Хорошо известно, что даже незначительная электрическая нестабильность миокарда может привести к фибрилляции желудочков (ФЖ). Сегодня уже нет сомнений, что ИКД могут успешно купировать ФЖ. Желудочковая тахикардия (ЖТ), как известно, имеет тенденцию к переходу в ФЖ. Однако, возможно купирование ЖТ менее агрессивной электротерапией, такой как программированная стимуляция и низкоэнергетическая кардиоверсия.

Комбинация программируемой стимуляции, кардиоверсии различной энергии, дефибрилляции и кардиостимуляции - вот арсенал терапевтических возможностей современных ИКД. Примеры использования различных видов электротерапии приведены на рис. 1.

Рис. 1. Автоматическая электротерапия имплантируемого устройства: а - купирование желудочковой тахикардии пачкой электростимулов, б - купирование фибрилляции желудочков разрядом 18 Дж. Распечатка из памяти имплантированного прибора.

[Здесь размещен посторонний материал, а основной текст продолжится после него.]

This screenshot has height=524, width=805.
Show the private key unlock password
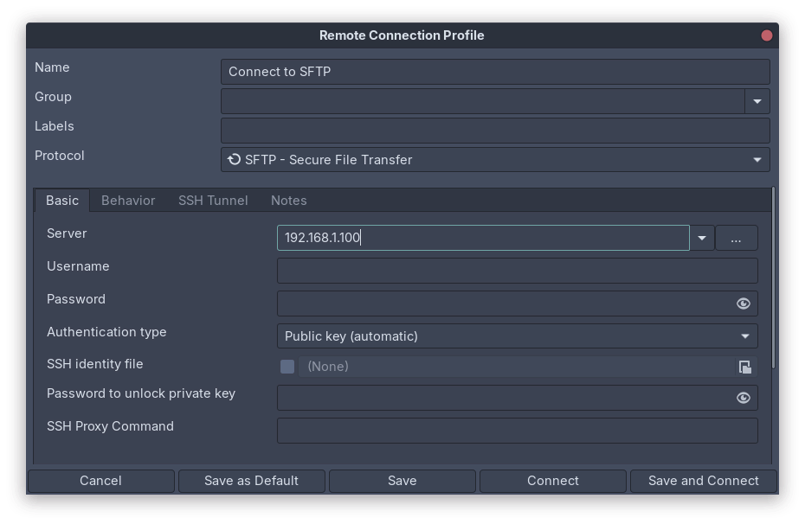pyautogui.click(x=743, y=398)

Тесное сотрудничество клиницистов и инженеров привело к бурному развитию этой техники. Значительными вехами явилась разработка трансвенозных электродных систем, использование технологии бифазного разряда, позволившего снизить энергию, необходимую для купирования ФЖ, появление двухкамерных аппаратов, совершенствование диагностических алгоритмов, значительно упрощающих наблюдение за пациентами. В настоящее время ИКД представляет собой мультипрограммируемый прибор, имеющий возможность осуществлять дефибрилляцию разрядами высокой энергии, кардиоверсию низкоэнергетическими разрядами, купировать ЖТ с помощью антитахикардитической электростимуляции, проводить терапию брадиаритмий одно- и двухкамерной (а подчас и трехкамерной) электростимуляцией.

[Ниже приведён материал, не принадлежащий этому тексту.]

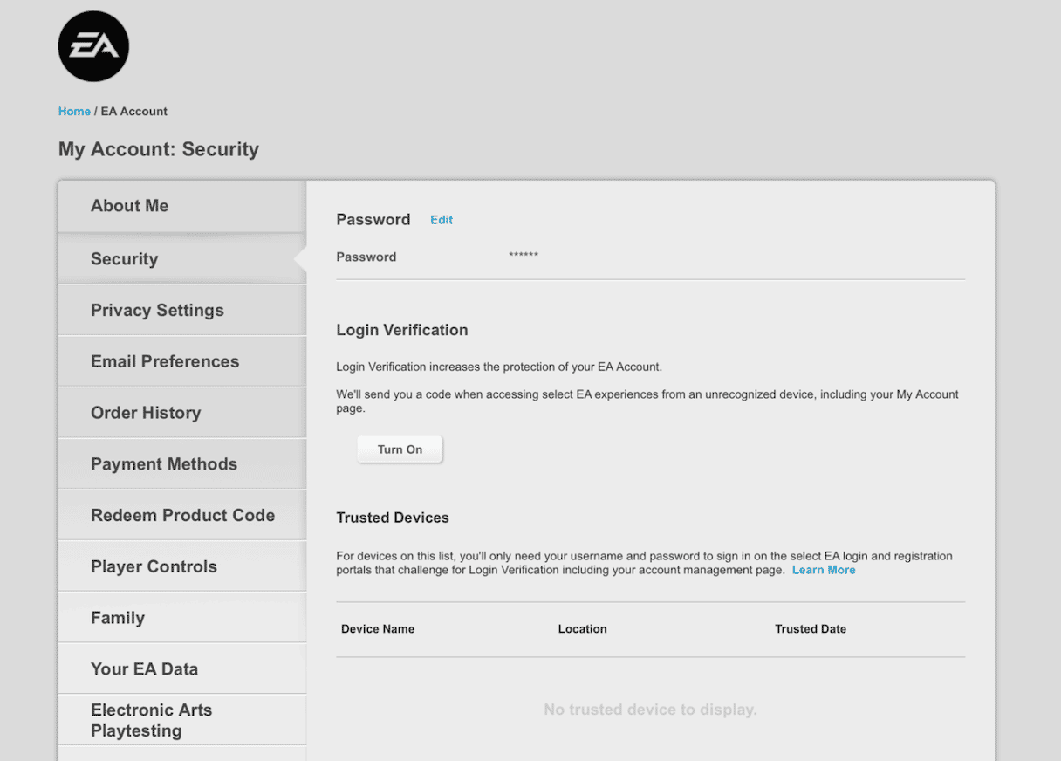Click the Trusted Date column header
Image resolution: width=1061 pixels, height=761 pixels.
point(811,629)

Современный ИКД - это аппарат объемом менее 80 см3, электрод (электроды) которого имплантируются трансвенозно, практически так же как при обычной электрокардиостимуляции. Основные части ИКД: блок электроники, источник питания, конденсатор, блок памяти. Работоспособность системы определяется микропроцессором. Батарея обеспечивает электростимуляцию с амплитудой 1-7 В и разряды до 750 В. Срок службы батареи составляет от 3 до 10 лет, что в наибольшей степени определяется частотой высокоэнергетических разрядов. Для адекватной детекции низкоамплитудных волн во время ФЖ и для исключения детекции Т волны или экстракардиальных сигналов аппарат имеет функцию автоматической подстройки чувствительности. Трансвенозные электроды имеют сложную конструкцию, позволяющую комбинировать функции детекции, стимуляции и дефибрилляции. Фиксация электродов в сердце осуществляется либо пассивно, либо активно с использованием фиксирующих элементов.

За четверть века своего использования ИКД претерпели значительный технический прогресс (рис. 2).

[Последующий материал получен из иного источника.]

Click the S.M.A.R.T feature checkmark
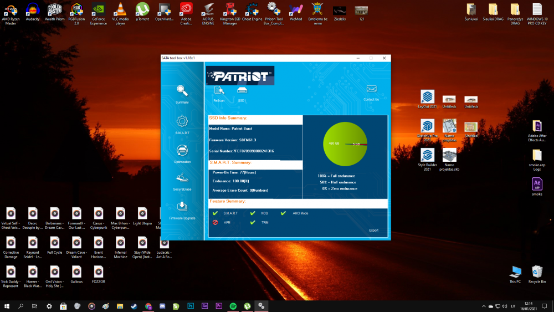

Рис. 2. Кардиовертеры-дефибрилляторы: технологический прогресс за четверть века клинического использования. Объяснения в тексте.

Первые ИКД имели большие размеры, что предполагало абдоминальную имплантацию, а, следовательно, проведение торакотомии с множественными разрезами. Операция выполнялась под общей анестезией, требовала длительной госпитализации. Ее сопровождали осложнения характерные для «большой» хирургии, операционная летальность достигала 9%. ИКД не позволяли программировать терапию, проводили только ЭИТ, срок их службы составлял 1-1,5 года.

Современные ИКД имеют небольшие размеры, что позволяет осуществлять пекторальную имплантация, имплантация электродов производится трансвенозно, операция проводится под местной анестезией, что сокращает сроки госпитализации и снижает количество осложнений. Операционная летальность не превышает 1%. Современные ИКД позволяют осуществлять подбор оптимальной программы купирования ЖА (антитахикардитическая ЭКС, ЭИТ), стало возможно осуществление одно- и двухкамерная детекции и терапии, срок службы ИКД достигает 5-10 лет.

Отбор больных и показания к имплантации кардиовертеров-дефибрилляторов

Как убедительно показал Bayes de Luna (1989), внезапная смерть наступает у 62% больных из-за ЖТ трансформирующейся в ФЖ, у 13% - из-за ЖТ типа torsade des pointes, 17% больных умирают от брадиаритмий и только в 8% - к внезапной смерти приводит первичная ФЖ.

В настоящее время показания к имплантации ИКД обсуждаются в следующих группах больных:

· после эпизодов успешной реанимации при внезапной смерти,

· при пароксизмальной ЖТ у больных с патологией сердца,

· при ЖТ/ФЖ рефрактерной к медикаментозному лечению,

· когда невозможно выполнение радикальной операции или пересадки сердца.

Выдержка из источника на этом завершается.